## 次の課題
1) 判決を論評した文章について、次の問いに答えてください。
(a) 裁判長がスルーしていると筆者が述べているのは、B氏のどの一文ですか。
(b) 筆者によれば、B氏が提供した「素材」とは何ですか。
(c) B氏代理人が準備書面で依拠した法律の条文は何ですか。
2) 判決を論評した文章のうち、「③B氏が述べた「作者の意図が」から「現行為である。」。これ以上の何が必要か。」までを、終わりの語句も含めて一字一句違えずに書き写してください。

## 本文抜粋

───

②「被告蓮見も山口の主張の提供であると位置づけておらず」←これはそもそも蓮見氏についても不要である点は、先の(その1)で述べたところだが、B氏についても不要であるのは、B氏の行為は(作者の意図がどうあれ)両サイドからの見方をネットの平場に並べる行為だからだ。対立的な見解の提示なのだから、山口氏自身の主張である必要性もない。

③B氏が述べた「作者の意図がどうあれ」は殊更に重要な一文である。裁判長は知ってか知らずか、これをスルーしている。

(1) 被告Bは、名誉毀損については、表現行為が公共の利害に関する事実に関するものであり、 その目的が専ら公益を図るものである場合において、摘示された事実がその重要な部分において真実であることの証明があるときは、違法性が阻却されて不法行為が成立しないと言うべきであるところ、被告Bリツイートは公共的・公益的議論に資する情報を提供するものであるから、不法行為は成立しないと主張する。
 しかし、被告Bは、被告Bリツイートに係る違法性阻却事由につき、上記主張以上に具体的な主張及び立証をしておらず、被告Bリツイートが違法性を欠くと認めることはできない。(9  争点(3)イ (被告Bリツイートに係る違法性阻却事由の有無)について)

👆 上記以上に具体的な主張、立証をBがしていないからNGという個所にムリクリ感が溢れている(笑)元々B氏は「風刺画」という「素材」を提供したのであるから、「素材の提供」以上の主張が必要とも思えぬが、もしもB氏が、これ以上に具体的な主張及び立証をしていたら小田裁判長はB氏の主張を認める余地はあっただろうか。裁判の分離さえ呑まなかった裁判官が?「これしか言ってないから」という弁明は「これしか反論できなかった」と同じであり、踏ん張ってひり出した難癖にすぎない。
 B氏代理人は準備書面で次のとおり主張したのだ。「伊藤、山口の両氏はともに公人である。刑法230条2項に鑑み、”控訴が提起されるに至っていない人の犯罪行為に関する事実は、公共の利害に関する事実とみなす”のであるから、伊藤氏の主張内容のみならず山口氏の主張内容は、公共的・公益的に極めて重要な意味を持ち、公的表現たる公共的・公益的議論の対象に据えるのに値するものである。被告Bのリツイートは、この公での議論に必要な素材をそのフォロワーに情報提供したものであるからして、名誉毀損には当たらない表現行為である。」。これ以上の何が必要か。
 もしもB氏に更なる主張が必要というのであれば、B氏は控訴審でこの部分を厚めに主張なさればよいのである。

───

## 提供情報

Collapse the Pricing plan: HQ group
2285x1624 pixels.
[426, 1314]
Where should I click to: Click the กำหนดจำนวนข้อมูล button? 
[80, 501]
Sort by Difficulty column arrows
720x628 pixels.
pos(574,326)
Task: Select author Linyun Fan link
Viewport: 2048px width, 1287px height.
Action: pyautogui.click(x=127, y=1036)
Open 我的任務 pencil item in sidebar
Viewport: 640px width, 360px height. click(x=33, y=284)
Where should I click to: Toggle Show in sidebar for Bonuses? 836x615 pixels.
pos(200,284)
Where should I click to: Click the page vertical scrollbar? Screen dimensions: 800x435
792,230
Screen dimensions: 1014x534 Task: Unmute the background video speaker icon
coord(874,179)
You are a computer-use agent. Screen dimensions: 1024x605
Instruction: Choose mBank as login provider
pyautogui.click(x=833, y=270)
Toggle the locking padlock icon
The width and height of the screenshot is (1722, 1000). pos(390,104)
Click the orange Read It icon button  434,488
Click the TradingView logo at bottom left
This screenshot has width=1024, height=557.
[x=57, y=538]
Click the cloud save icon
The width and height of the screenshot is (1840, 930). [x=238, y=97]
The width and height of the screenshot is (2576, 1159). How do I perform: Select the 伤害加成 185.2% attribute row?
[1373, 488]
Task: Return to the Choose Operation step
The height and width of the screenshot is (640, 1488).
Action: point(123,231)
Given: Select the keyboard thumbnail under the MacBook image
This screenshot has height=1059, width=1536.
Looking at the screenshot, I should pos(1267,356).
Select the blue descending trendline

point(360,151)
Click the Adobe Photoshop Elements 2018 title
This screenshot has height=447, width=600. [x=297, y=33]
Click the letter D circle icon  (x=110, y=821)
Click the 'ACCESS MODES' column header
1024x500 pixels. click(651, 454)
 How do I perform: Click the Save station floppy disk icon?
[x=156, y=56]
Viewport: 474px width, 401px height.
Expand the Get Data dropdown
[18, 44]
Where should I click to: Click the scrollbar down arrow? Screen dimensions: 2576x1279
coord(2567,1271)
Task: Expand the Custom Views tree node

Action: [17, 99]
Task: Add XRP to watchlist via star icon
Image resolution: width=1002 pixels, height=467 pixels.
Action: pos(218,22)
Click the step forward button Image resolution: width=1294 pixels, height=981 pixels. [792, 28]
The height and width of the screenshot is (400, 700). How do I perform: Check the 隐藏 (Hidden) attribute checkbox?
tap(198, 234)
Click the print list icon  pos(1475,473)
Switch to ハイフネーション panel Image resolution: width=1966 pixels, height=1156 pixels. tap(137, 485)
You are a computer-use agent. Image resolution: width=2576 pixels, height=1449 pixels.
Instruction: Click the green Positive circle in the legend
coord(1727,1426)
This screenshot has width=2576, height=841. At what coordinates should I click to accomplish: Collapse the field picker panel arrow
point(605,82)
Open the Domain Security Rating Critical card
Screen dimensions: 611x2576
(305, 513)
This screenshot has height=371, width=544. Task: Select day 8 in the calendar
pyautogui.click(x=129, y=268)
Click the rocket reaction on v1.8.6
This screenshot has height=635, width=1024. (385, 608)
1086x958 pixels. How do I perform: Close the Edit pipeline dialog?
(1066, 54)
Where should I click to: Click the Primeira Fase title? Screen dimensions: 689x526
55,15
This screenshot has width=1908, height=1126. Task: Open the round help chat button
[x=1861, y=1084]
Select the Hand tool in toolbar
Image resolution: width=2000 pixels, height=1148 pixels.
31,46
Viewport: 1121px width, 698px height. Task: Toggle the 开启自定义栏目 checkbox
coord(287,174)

───

## 番号順の解答
1)
(a) 「作者の意図がどうあれ」
(b) 「風刺画」
(c) 刑法230条2項

2)
③B氏が述べた「作者の意図がどうあれ」は殊更に重要な一文である。裁判長は知ってか知らずか、これをスルーしている。

(1) 被告Bは、名誉毀損については、表現行為が公共の利害に関する事実に関するものであり、 その目的が専ら公益を図るものである場合において、摘示された事実がその重要な部分において真実であることの証明があるときは、違法性が阻却されて不法行為が成立しないと言うべきであるところ、被告Bリツイートは公共的・公益的議論に資する情報を提供するものであるから、不法行為は成立しないと主張する。
 しかし、被告Bは、被告Bリツイートに係る違法性阻却事由につき、上記主張以上に具体的な主張及び立証をしておらず、被告Bリツイートが違法性を欠くと認めることはできない。(9  争点(3)イ (被告Bリツイートに係る違法性阻却事由の有無)について)

👆 上記以上に具体的な主張、立証をBがしていないからNGという個所にムリクリ感が溢れている(笑)元々B氏は「風刺画」という「素材」を提供したのであるから、「素材の提供」以上の主張が必要とも思えぬが、もしもB氏が、これ以上に具体的な主張及び立証をしていたら小田裁判長はB氏の主張を認める余地はあっただろうか。裁判の分離さえ呑まなかった裁判官が?「これしか言ってないから」という弁明は「これしか反論できなかった」と同じであり、踏ん張ってひり出した難癖にすぎない。
 B氏代理人は準備書面で次のとおり主張したのだ。「伊藤、山口の両氏はともに公人である。刑法230条2項に鑑み、”控訴が提起されるに至っていない人の犯罪行為に関する事実は、公共の利害に関する事実とみなす”のであるから、伊藤氏の主張内容のみならず山口氏の主張内容は、公共的・公益的に極めて重要な意味を持ち、公的表現たる公共的・公益的議論の対象に据えるのに値するものである。被告Bのリツイートは、この公での議論に必要な素材をそのフォロワーに情報提供したものであるからして、名誉毀損には当たらない表現行為である。」。これ以上の何が必要か。